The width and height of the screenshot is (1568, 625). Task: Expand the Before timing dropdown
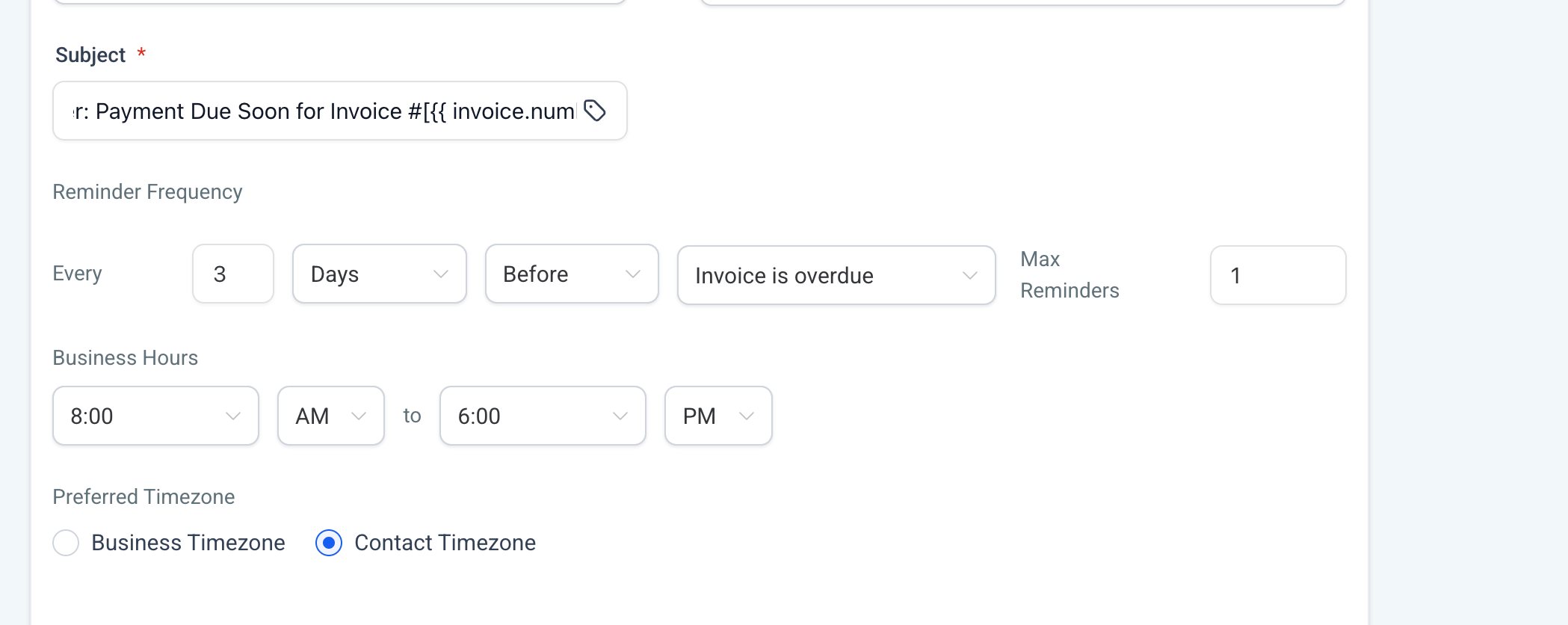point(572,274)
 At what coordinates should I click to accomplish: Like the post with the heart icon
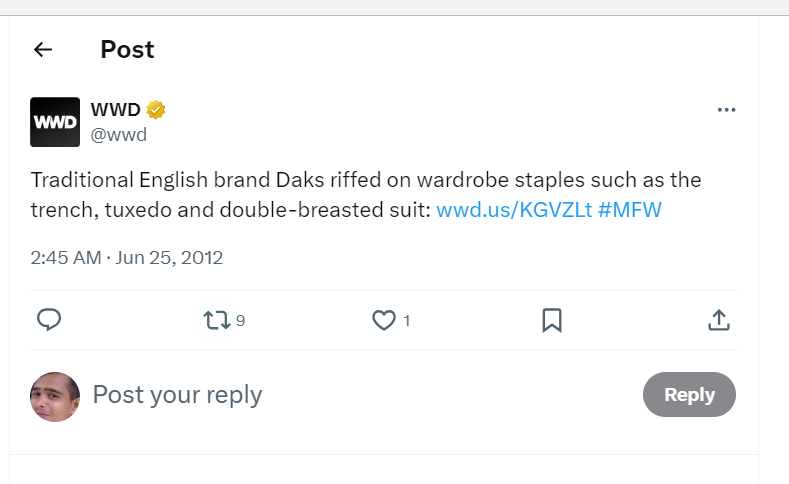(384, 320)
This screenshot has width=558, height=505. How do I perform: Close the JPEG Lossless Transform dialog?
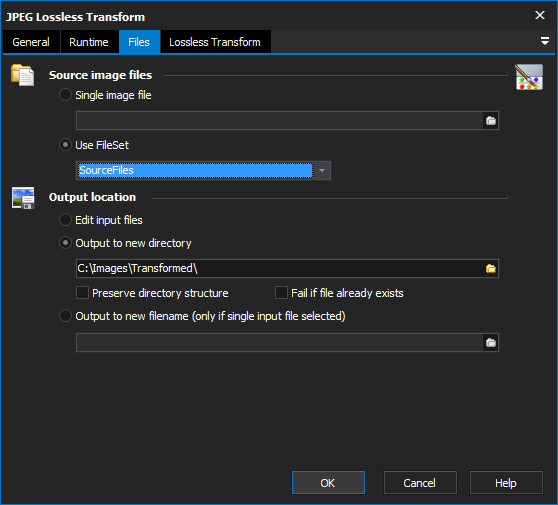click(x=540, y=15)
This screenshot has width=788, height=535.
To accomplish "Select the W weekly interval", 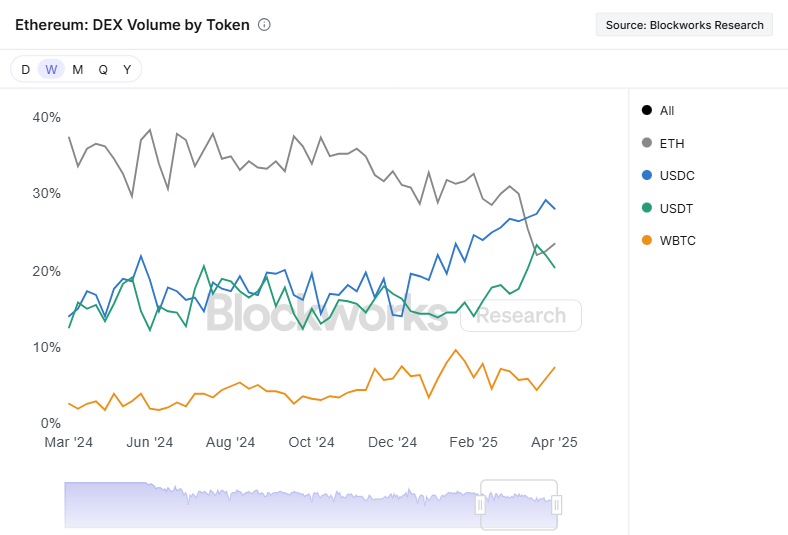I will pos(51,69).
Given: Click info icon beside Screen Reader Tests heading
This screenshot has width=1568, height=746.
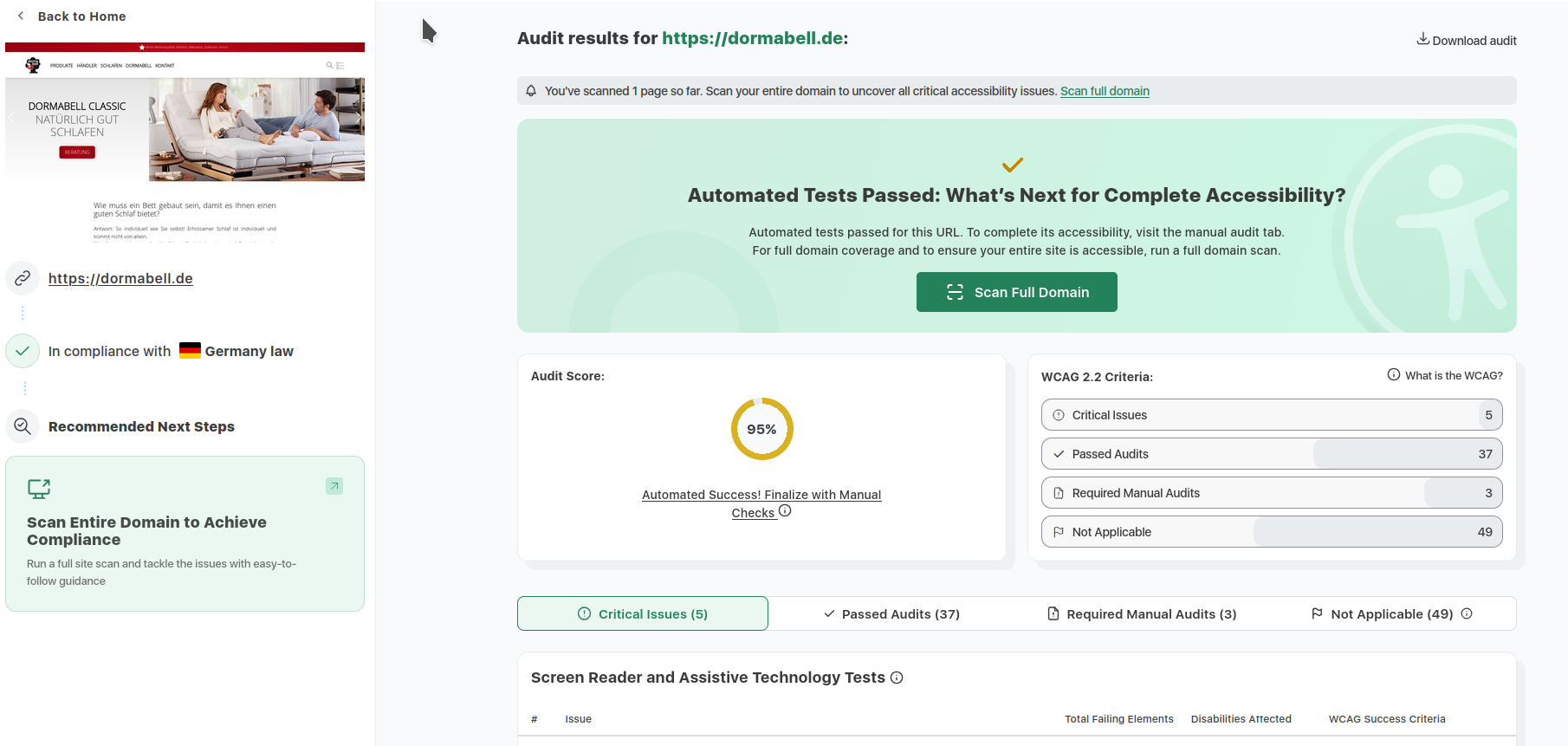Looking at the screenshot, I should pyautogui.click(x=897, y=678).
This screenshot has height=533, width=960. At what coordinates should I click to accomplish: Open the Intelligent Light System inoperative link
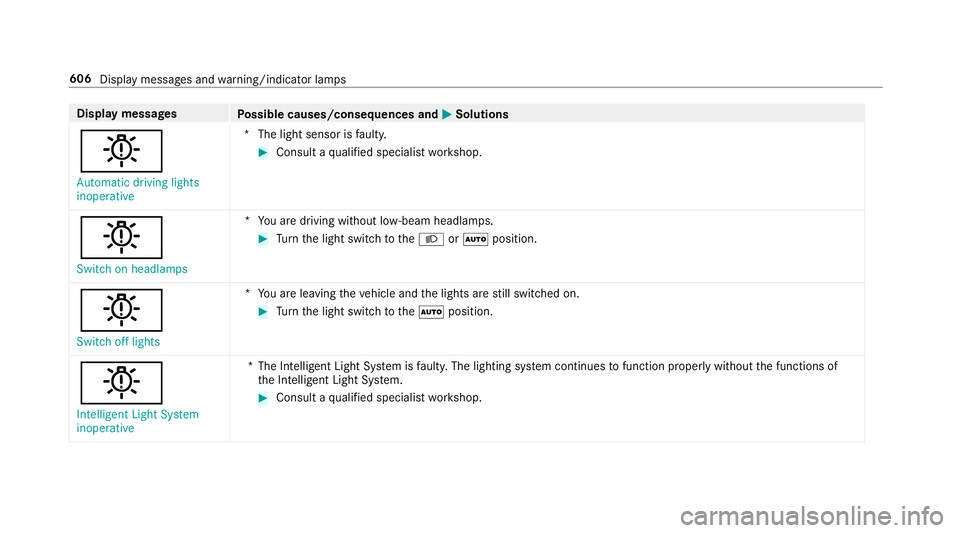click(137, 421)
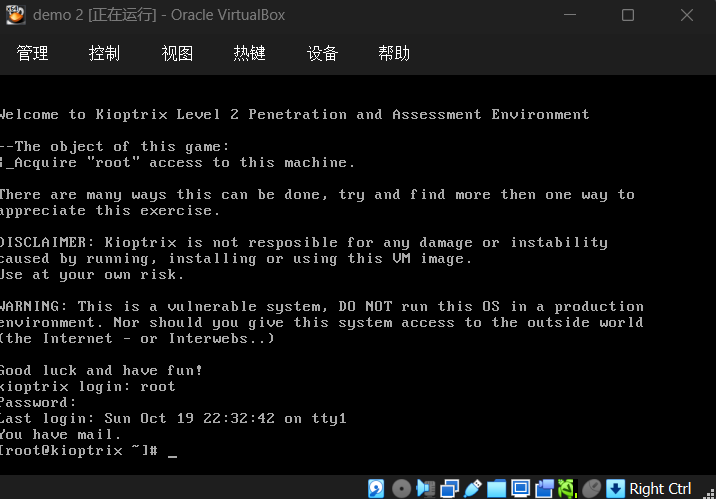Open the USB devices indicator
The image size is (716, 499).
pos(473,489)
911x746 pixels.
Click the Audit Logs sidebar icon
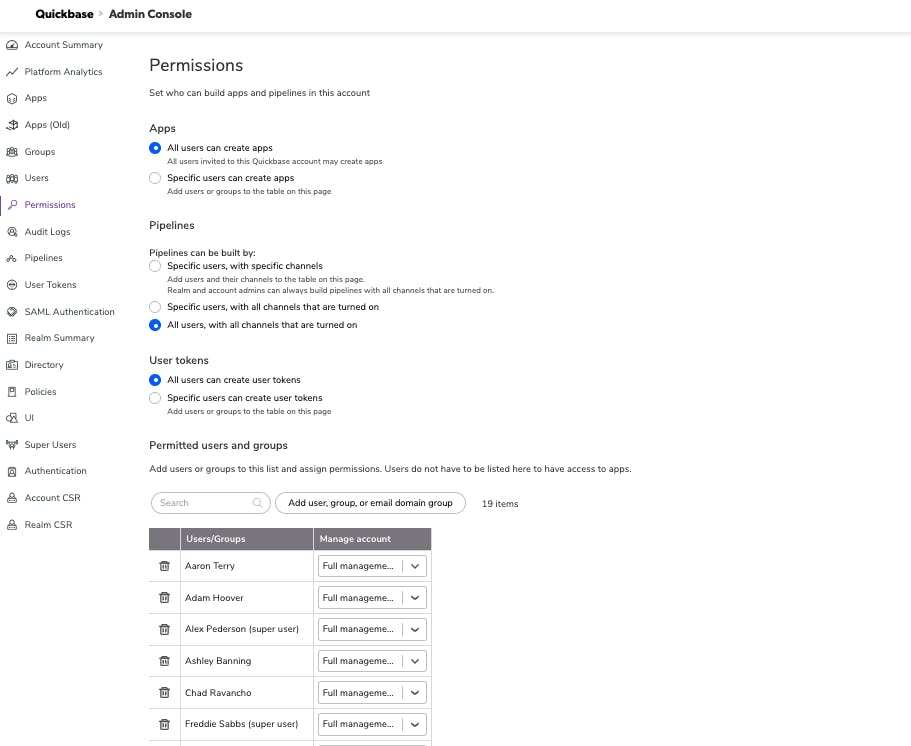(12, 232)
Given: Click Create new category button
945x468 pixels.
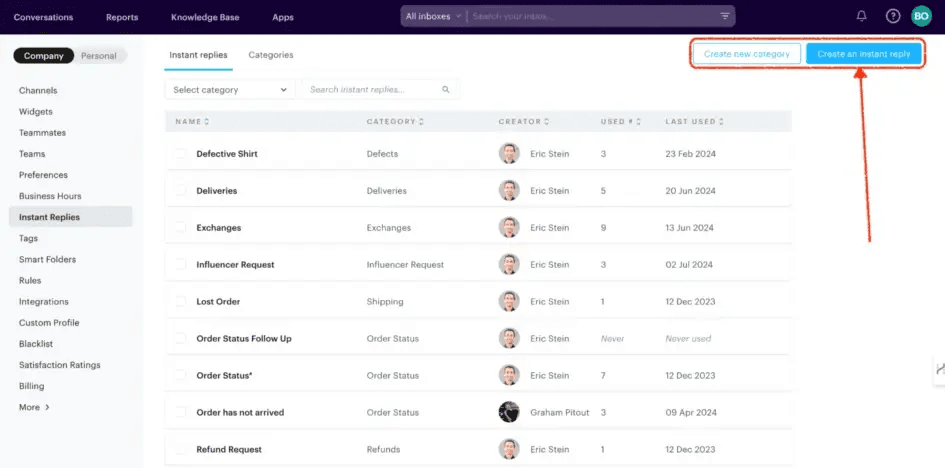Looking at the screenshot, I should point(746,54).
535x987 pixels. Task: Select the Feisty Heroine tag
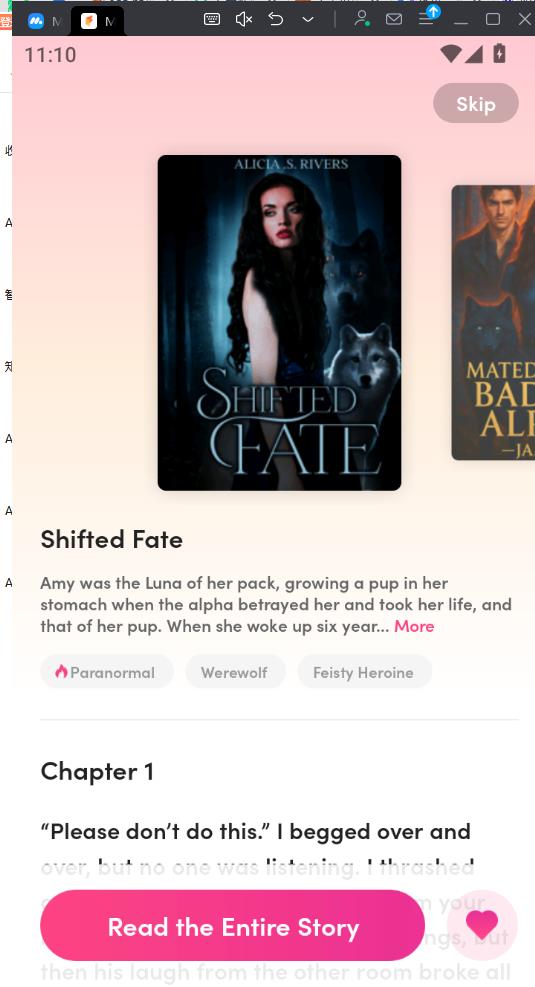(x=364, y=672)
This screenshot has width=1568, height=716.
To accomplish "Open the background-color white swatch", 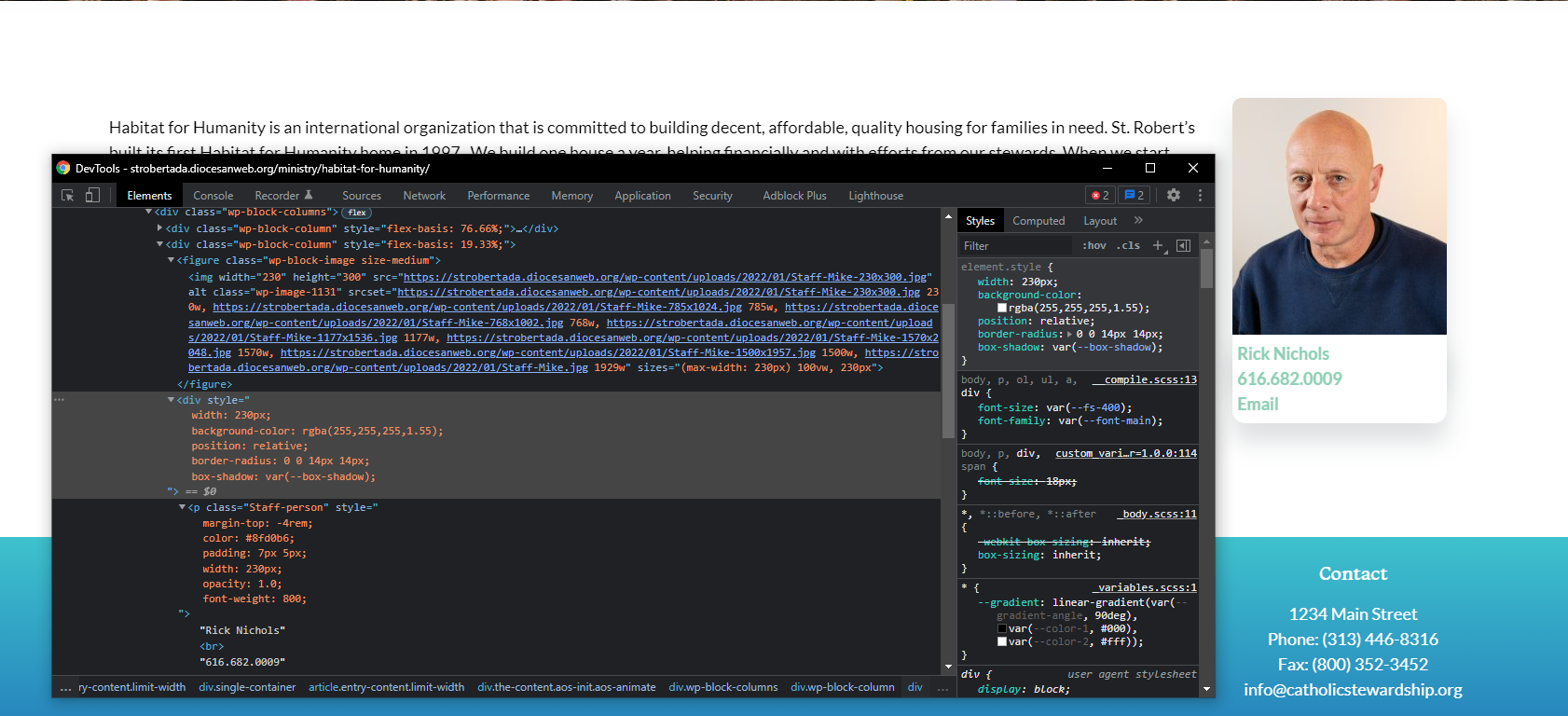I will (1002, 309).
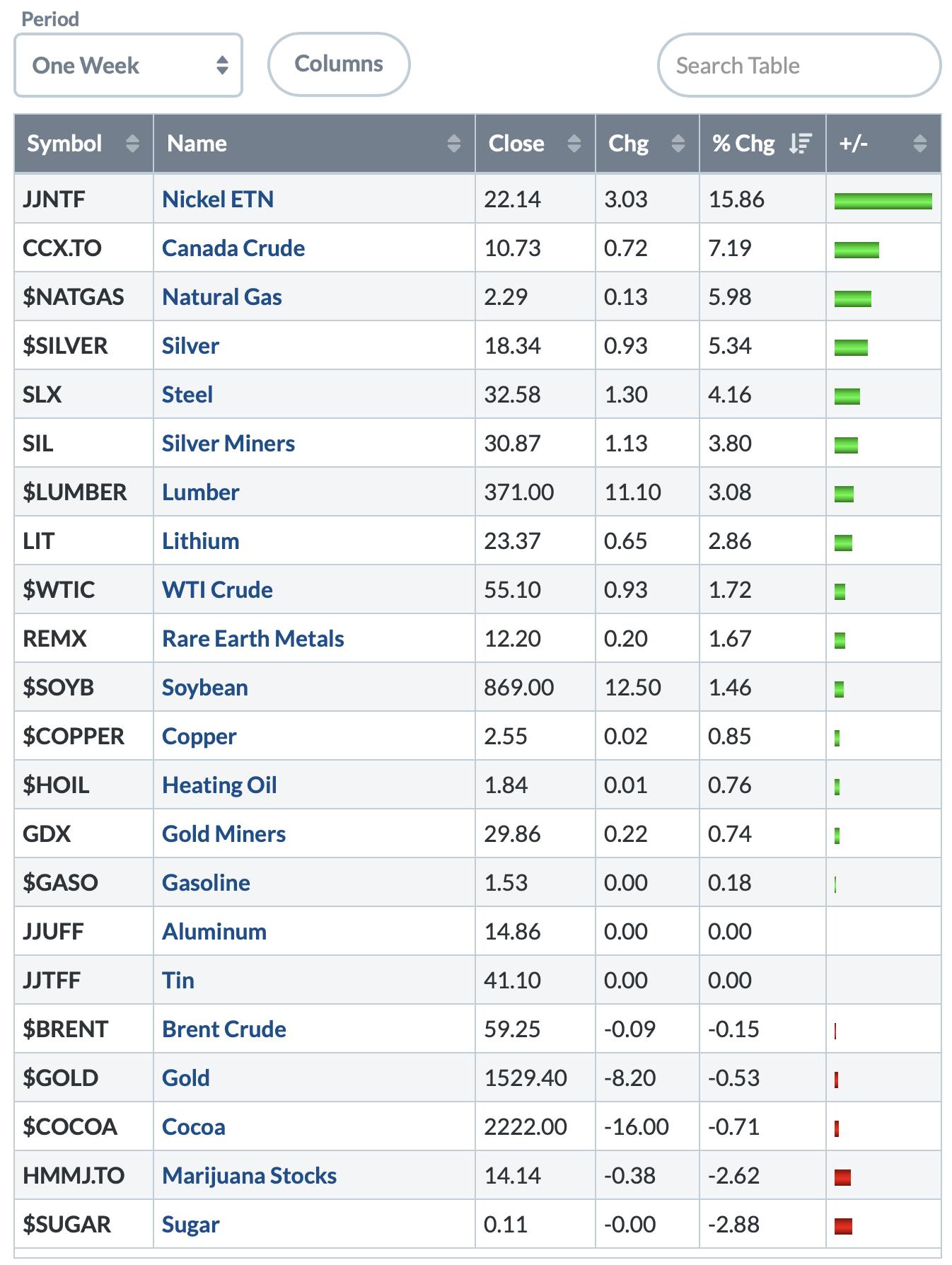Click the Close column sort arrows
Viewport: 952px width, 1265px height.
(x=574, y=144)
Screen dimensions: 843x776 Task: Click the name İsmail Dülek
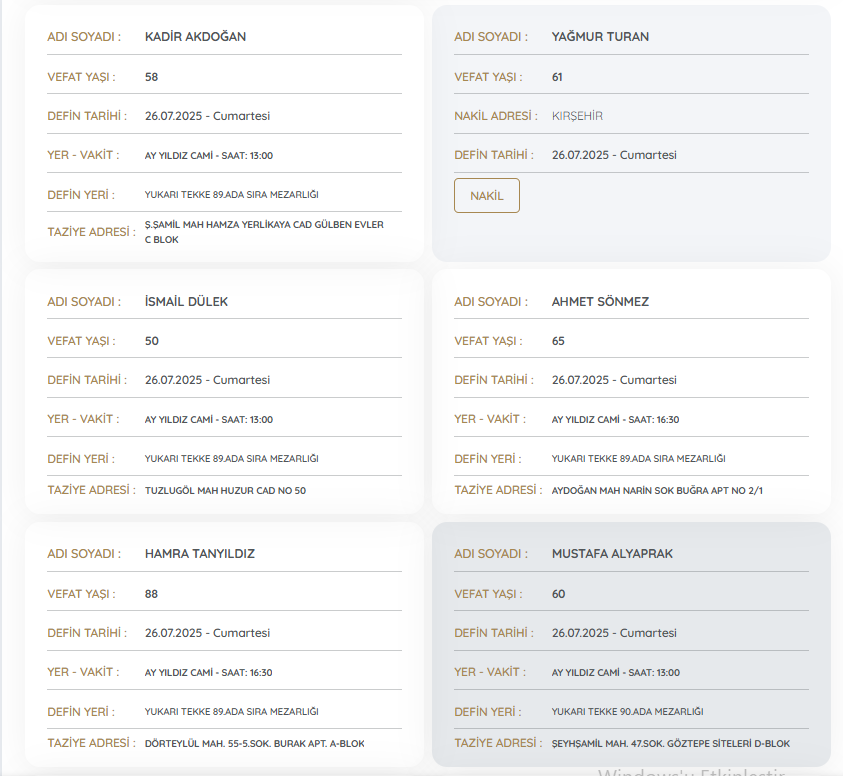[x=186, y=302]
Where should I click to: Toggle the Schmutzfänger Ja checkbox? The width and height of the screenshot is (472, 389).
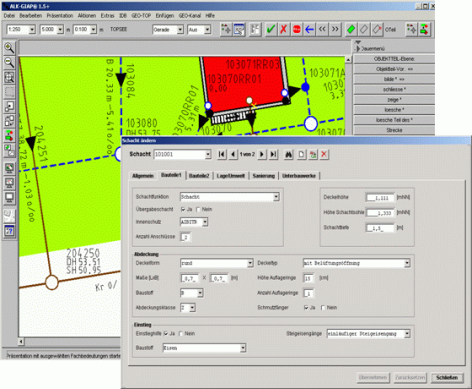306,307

**TASK**.
Using the records above, find and show each line with the string "Given".

**SOLUTION TO THE EXERCISE**.
Given: Click info icon beside Screen Reader Tests heading
Given: Click Create new category button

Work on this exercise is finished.